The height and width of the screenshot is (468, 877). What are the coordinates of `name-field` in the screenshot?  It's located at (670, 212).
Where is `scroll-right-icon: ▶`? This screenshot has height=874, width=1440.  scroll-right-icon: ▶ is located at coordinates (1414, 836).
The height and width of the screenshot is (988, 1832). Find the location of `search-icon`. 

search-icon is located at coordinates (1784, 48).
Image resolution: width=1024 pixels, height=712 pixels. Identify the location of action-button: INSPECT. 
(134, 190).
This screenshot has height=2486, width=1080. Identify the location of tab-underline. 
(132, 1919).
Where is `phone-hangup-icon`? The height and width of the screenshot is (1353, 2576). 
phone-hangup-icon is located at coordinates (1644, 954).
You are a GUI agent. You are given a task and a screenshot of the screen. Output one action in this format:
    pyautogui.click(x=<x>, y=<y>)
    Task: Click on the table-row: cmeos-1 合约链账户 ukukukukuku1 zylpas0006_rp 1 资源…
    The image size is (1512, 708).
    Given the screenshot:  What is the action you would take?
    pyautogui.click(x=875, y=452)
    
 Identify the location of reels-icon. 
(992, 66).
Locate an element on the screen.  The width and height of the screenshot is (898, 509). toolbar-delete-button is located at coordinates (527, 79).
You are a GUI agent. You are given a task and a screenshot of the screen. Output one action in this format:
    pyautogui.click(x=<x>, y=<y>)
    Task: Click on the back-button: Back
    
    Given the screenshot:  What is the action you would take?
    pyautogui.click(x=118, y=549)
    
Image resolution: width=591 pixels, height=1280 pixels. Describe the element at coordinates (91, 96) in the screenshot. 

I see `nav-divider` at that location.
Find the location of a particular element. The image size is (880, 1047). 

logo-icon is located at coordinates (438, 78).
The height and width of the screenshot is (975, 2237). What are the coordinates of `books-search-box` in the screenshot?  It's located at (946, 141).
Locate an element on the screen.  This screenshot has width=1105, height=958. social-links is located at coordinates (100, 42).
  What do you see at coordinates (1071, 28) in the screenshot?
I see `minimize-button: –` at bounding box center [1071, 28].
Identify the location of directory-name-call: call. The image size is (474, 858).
----
■ AUSZUFÜHRENDE AUFGABE:
Kannst du sämtliche Datensätze oben vollständig und Zeichen für Zeichen unverändert wiedergeben?

■ SCHRIFTLICHE ANTWORT:
The height and width of the screenshot is (468, 877). What are the coordinates of `name-field` in the screenshot?  It's located at (670, 212).
Where is `scroll-right-icon: ▶`? This screenshot has height=874, width=1440.  scroll-right-icon: ▶ is located at coordinates (1414, 836).
The height and width of the screenshot is (988, 1832). Find the location of `search-icon`. 

search-icon is located at coordinates (1784, 48).
Image resolution: width=1024 pixels, height=712 pixels. Identify the location of action-button: INSPECT. 
(134, 190).
This screenshot has height=2486, width=1080. Identify the location of tab-underline. 
(132, 1919).
Where is `phone-hangup-icon`? The height and width of the screenshot is (1353, 2576). 
phone-hangup-icon is located at coordinates (1644, 954).
You are a GUI agent. You are given a task and a screenshot of the screen. Output one action in this format:
    pyautogui.click(x=<x>, y=<y>)
    Task: Click on the table-row: cmeos-1 合约链账户 ukukukukuku1 zylpas0006_rp 1 资源…
    The image size is (1512, 708).
    Given the screenshot:  What is the action you would take?
    pyautogui.click(x=875, y=452)
    
 Identify the location of reels-icon. 
(992, 66).
Locate an element on the screen.  The width and height of the screenshot is (898, 509). toolbar-delete-button is located at coordinates (527, 79).
You are a GUI agent. You are given a task and a screenshot of the screen. Output one action in this format:
    pyautogui.click(x=<x>, y=<y>)
    Task: Click on the back-button: Back
    
    Given the screenshot:  What is the action you would take?
    pyautogui.click(x=118, y=549)
    
Image resolution: width=591 pixels, height=1280 pixels. Describe the element at coordinates (91, 96) in the screenshot. 

I see `nav-divider` at that location.
Find the location of a particular element. The image size is (880, 1047). 

logo-icon is located at coordinates (438, 78).
The height and width of the screenshot is (975, 2237). What are the coordinates of `books-search-box` in the screenshot?  It's located at (946, 141).
Locate an element on the screen.  This screenshot has width=1105, height=958. social-links is located at coordinates (100, 42).
  What do you see at coordinates (1071, 28) in the screenshot?
I see `minimize-button: –` at bounding box center [1071, 28].
Identify the location of directory-name-call: call. The image size is (474, 858).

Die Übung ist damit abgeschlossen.